Small Monsters…..
August 8 2010 Categorized Under: Reviews
The Frances Morrison gallery space, in the downtown library, is not a juried space: that means its first come – first serve, so to speak, for individuals who want to show their work there. And yet, we’ve seen a spate of shows in this space over the last year or so that have showcased work by some very good artists, both emerging and more established: Luke Siemens, Biliana Velkova, and now, Cate Francis. It’s a space that doesn’t pay artist fees, so far as I know, and that tends to run on a shoestring: it reminds me of an artists collective space in Ontario that I belonged to, that also was unjuried, only requiring a membership, and that often had engaging and relevant work – and sometimes utter and complete crap, as we sometimes see here, at the Frances Morrison, as well.

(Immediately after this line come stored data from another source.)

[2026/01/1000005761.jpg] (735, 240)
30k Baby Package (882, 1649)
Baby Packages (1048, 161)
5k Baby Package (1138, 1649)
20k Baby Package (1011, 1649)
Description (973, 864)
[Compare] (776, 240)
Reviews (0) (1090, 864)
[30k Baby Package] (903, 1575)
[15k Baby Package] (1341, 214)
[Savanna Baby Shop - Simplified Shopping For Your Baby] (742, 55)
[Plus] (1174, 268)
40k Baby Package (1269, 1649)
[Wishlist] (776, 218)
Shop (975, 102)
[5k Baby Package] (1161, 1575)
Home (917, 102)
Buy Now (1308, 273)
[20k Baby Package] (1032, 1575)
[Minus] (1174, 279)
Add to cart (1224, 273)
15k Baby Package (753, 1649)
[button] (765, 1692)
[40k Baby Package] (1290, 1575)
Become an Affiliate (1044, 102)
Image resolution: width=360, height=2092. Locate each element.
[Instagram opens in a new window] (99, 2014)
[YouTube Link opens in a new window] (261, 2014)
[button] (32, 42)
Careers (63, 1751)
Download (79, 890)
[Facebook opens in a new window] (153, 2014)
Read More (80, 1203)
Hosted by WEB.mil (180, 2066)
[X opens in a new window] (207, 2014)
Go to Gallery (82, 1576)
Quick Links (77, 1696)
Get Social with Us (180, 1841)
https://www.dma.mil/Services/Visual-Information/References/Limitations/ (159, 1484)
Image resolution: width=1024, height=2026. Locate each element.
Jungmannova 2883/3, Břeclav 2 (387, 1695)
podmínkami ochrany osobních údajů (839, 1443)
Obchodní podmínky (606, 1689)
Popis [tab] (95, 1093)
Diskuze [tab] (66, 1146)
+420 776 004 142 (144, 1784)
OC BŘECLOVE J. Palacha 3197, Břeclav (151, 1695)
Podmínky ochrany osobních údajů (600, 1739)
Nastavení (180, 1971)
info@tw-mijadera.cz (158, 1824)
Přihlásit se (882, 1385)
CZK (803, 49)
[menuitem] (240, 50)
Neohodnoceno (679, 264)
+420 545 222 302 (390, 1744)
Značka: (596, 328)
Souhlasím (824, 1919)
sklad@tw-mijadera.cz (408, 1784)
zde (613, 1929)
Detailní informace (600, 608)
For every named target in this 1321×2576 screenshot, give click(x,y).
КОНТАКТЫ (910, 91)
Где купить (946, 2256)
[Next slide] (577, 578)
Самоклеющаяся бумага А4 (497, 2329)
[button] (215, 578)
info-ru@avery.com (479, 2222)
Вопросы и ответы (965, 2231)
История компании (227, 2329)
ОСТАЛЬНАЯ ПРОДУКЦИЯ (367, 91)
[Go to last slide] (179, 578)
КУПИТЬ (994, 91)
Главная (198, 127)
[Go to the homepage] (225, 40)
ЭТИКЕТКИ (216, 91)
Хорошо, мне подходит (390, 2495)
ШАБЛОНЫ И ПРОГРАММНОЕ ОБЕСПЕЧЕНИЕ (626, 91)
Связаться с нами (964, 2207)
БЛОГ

But there’s an immediacy and rawness (and openness) here that you don’t see in Artists Run Centres anymore, if we ever did, as most of those places still program years ahead (literally – blame it on the Canada Council Grant system or some other form of calcification) and often are more concerned with the sexual orientation or gender of the “artists” proposing work than with the quality or relevance therein. And despite the lip service to “emerging” artists, most ARCs are lying, although AKA should be commended on some of its recent choices, such as the Ray Lodoen / Steven Laurie exhibition, but there’s still too many shows in ARCs that are more about “isms” than quality, and that like many “artists” will proclaim their “othered” position from a place of contradictory power, that they are not shy about abusing.
But enough of that: ARCs won’t survive the next decade, as we see all the public money poured into health care, to help the Boomers in their last failed attempt to fend off the reaper. No more arts funding – look at what they’re proposing in the U.K., for a model, and that’s even with Britain having a global voice in culture.
And the saddest things is that I’m not sure I’m sad: when people who receive grants use them to first pay off a bar tab closer to a grand than 500, I am filled with anger and appropriate indignation. Or when tenured faculty is funded, yet that same money could fund several emerging artists, I doubt the intentions – and integrity – of the jurors involved…..
But again, enough of that: Cate Francis’ work, aesthetic and my interview with her on my radio show has made me less “notoriously cranky”….or more exact, less despairing of the art world as we know it.
Cate is a recent graduate of the BFA program at the University of Saskatchewan, and her area has often been in printmaking, and her recent exhibition, Small Monsters, is at the Frances Morrison Library gallery space, on the second floor. Cate’s work is always engaging, comical, and disturbing, and she has work that is within the art world but also beyond it, having been nominated for a Juno in 2007 for her album design work. She is also one of the artists in the upcoming exhibition “This Train : Fine Arts Alumni 1990 – 2010″ that focuses on BFA / MFA alumni of the U of S’s Department of Art and Art History: several of the choices for that show, in the BFA section, are excellent.
The gallery space is arranged so that there are three ‘separate’ bodies of work, although all interrelate, both formally and conceptually: one wall is playing with notions of self portraiture, with irony and self deprecating humour (and wonderful titles like ‘Analog Input’, or ‘New creep aka “dear ravergirrrl69, your moustache is showing’), another is more playing upon notions of fables and stories we’re told as children but ‘updated’ in a way, such as with Alpha Male, of two tweenish boys in a fight (one getting the worse of it) but with both wearing masks / helmets of horned skulls, possibly deer like: the brutality and “groupthink” of youth is clear in these almost Aesop fables – like images that wouldn’t make it into any of the sanitized anthologies we have now (‘Canadian Survival : Goose Harvest’ with its brightly coloured and – do I dare say it? almost candy like and tastey looking entrails…..) . There is always a playful aspect to Francis’ work, but it’s a sense of play like we might see in children pulling the wings off of flies: there are clearly “winners” and “losers” in the child like world that Francis cites, and if you had a childhood like most of us, you have no doubt about what group is which, and who needs to fear the mob, and who leads it. I always love when people talk about the innate goodness of children, when I would cite Robertson Davies in World of Wonders, when one of his characters says he lacks the courage to explore the evil of children…one might say they don’t know any better, hah. This may be why, to paraphrase Camille Paglia from Sexual Personae, I agree that de Sade is a more exact social philosopher than Rousseau – let’s not pretend that we’re good, naturally, without effort, and its too easy to blame it on civilization, as the latter does: or I’d refer you to the 120 Days of Sodom, and how de Sade’s villains are the General, the Bishop, and others whom all have their appropriate “masks” of civility…that may or may not be skulls, horned, and like the ones worn by Francis’ cast of characters.
This is smart, engaging work, well executed, and it gives me hope for the Saskatoon arts community not just because of that, but also because this is not an uncommon thing, to see, whether in the Frances Morrison Gallery or in other places around the city: a young, “emerging” artist showing work, getting their art out there, and not letting the calcification or pandering of the larger community prevent this.